[Pixman] Benchmarked: [PATCH 1/4] Change conditions for setting FAST_PATH_SAMPLES_COVER_CLIP flags

Wed Sep 16 07:30:44 PDT 2015

On Wed, 16 Sep 2015 12:25:59 +0100, Pekka Paalanen <ppaalanen at gmail.com> wrote:
> I tried both "image" and "image16" on an x86_64 (Sandybridge), and got
> no performance differences in the trimmed-cairo-traces set in either
> baseline/cleanup or cleanup/tight.
>
> I also tried with PIXMAN_DISABLE=ssse3 and still got no difference. I
> verified I am really running what I think I am by editing Pixman and
> seeing the effect in the benchmark.
>
> Am I missing something?

Well, there has been a long and tangled history behind this change at
this point. I'll admit my twin motivations were code cleanup and making
it possible to measure the speed of bilinear operations using a
benchmarker, but it's also ended up spawning the creation of affine-bench
and cover-test, which isn't a bad thing.

Just by thinking things through, I realised that we would regularly fail
to hit COVER paths if Pixman's caller set the scale factors such that the
centre of the outermost destination pixels aligned with the centre of the
outermost source pixels. There has been some argument about whether this
is representative of how Pixman should be used. I happen to think this is
a perfectly reasonable thing to expect Pixman to support, but there are
other models you can follow, notably setting the scale factors such that
the outer edges of the outermost destination pixels align to the outer
edges of the outermost source pixels. If the Cairo traces are using this
latter model, then it's understandable if you aren't hitting the edge
case that I'm concerned about very often.
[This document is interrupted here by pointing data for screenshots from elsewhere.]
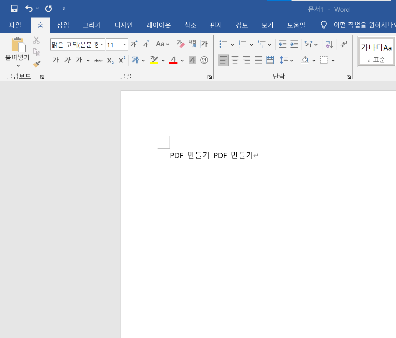Apply superscript formatting
The height and width of the screenshot is (338, 396).
[121, 60]

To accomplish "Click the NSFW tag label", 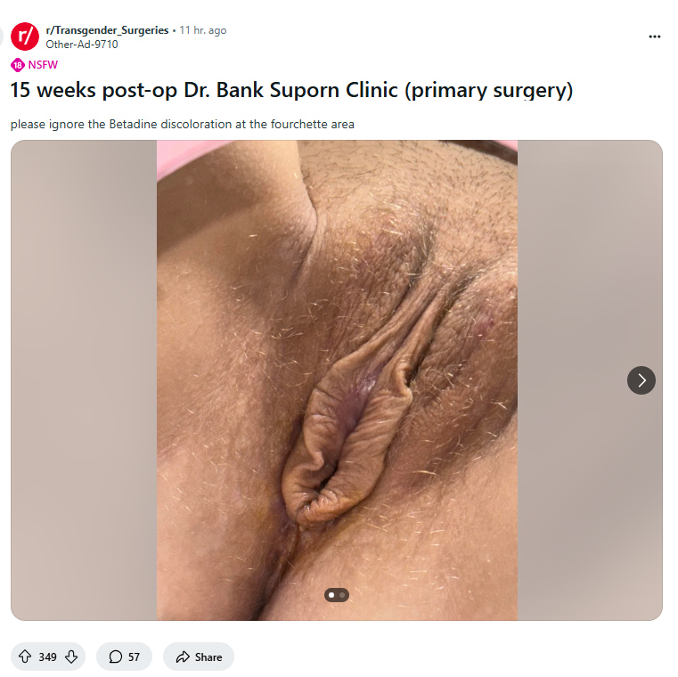I will click(x=43, y=65).
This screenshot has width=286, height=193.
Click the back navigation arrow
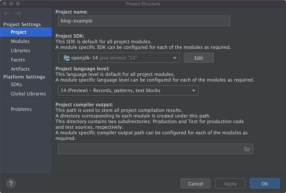click(7, 13)
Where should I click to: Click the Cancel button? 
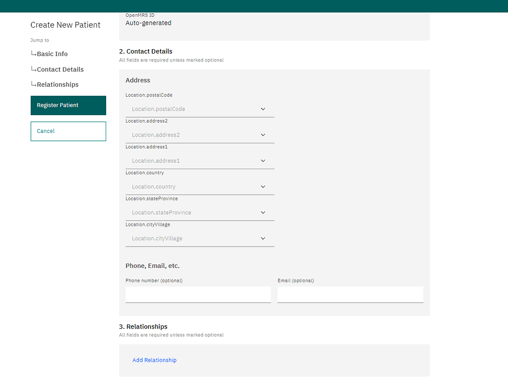68,131
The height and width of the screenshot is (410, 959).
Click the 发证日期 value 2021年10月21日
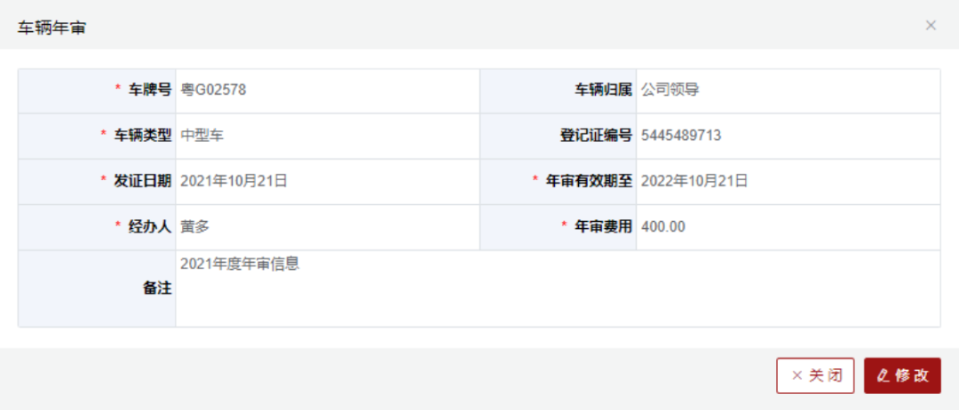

The useful thing about the scaled-in-one-axis-only example is that on the
axis that isn't scaled, there is no dispute about how you set the scale
factors, so it sidesteps this argument.

> Should I run the same on rpi2? Or is the best effect on the fast paths
> we haven't merged yet?

The get a sizeable speed difference, you need two things:
1) a plot geometry that aligns the centres of the high-coordinate pixels
of the source and destination
2) a reasonable speed difference between COVER and repeat fast paths or
iterators

At present, the speed difference will be most marked when you are using
the bilinear iterators from pixman-fast-path.c or pixman-ssse3.c, which
are both currently restricted to COVER plots of a8r8g8b8 source images
only. If you test on a Raspberry Pi 2, then you also need to allow for
the fact that the ARMv7 implementation has bilinear fast paths for
src_8888_8888, src_8888_0565, over_8888_8888 and add_8888_8888, for most
types of image repeat as well as for COVER, so these reduce the
applicability of the iterator still further.
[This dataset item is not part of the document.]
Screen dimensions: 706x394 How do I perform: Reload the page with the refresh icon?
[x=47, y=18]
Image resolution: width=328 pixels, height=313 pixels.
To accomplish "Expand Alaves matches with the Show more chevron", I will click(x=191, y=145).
In my patch series from last year, I added ARMv6 bilinear iterators for
COVER plots of a8r8g8b8, x8r8g8b8, r5g6b5 and a8 images. Of course, you
won't be seeing the effect of these because they haven't been accepted
yet - but when (I hope) they are then having the new COVER_CLIP
definition in place should help demonstrate their effectiveness.
Basically, these are all just pieces of one big jigsaw puzzle.

> Or maybe our test set is not enough? I recall having some problems with
> that in the past.

Yes, I know I have a number of fast paths queued up which were not
represented at all in the Cairo perf traces, but were being hammered by
the Epiphany browser on the Raspberry Pi. I'm not sure how we justify
their inclusion if the Cairo perf traces is the only criterion allowed. I
hope there will be some flexibility in this respect.

If you want a more real-world example of when you might encounter
bilinear scaling in one axis only, here's one that I think is plausible.
Consider screen grabs of taken of an NTSC SD video at ITU656 sample
positions (720x480) - or equally the output of a codec for a video at
that resolution. Now try to display it with bilinear scaling at the
correct aspect ratio on a display with square pixels: the destination
rectangle will likely be chosen to be 640x480, with a vertical pixel
increment of 1 and a horizontal pixel increment of 1.125. There's also a
reasonable chance that you'll also be wanting to re-plot this 30 times
per second, for obvious reasons. You'd hope that this could be achieved
using a COVER fast path or iterator, but with the current flag
definitions, they can't be used.

Ben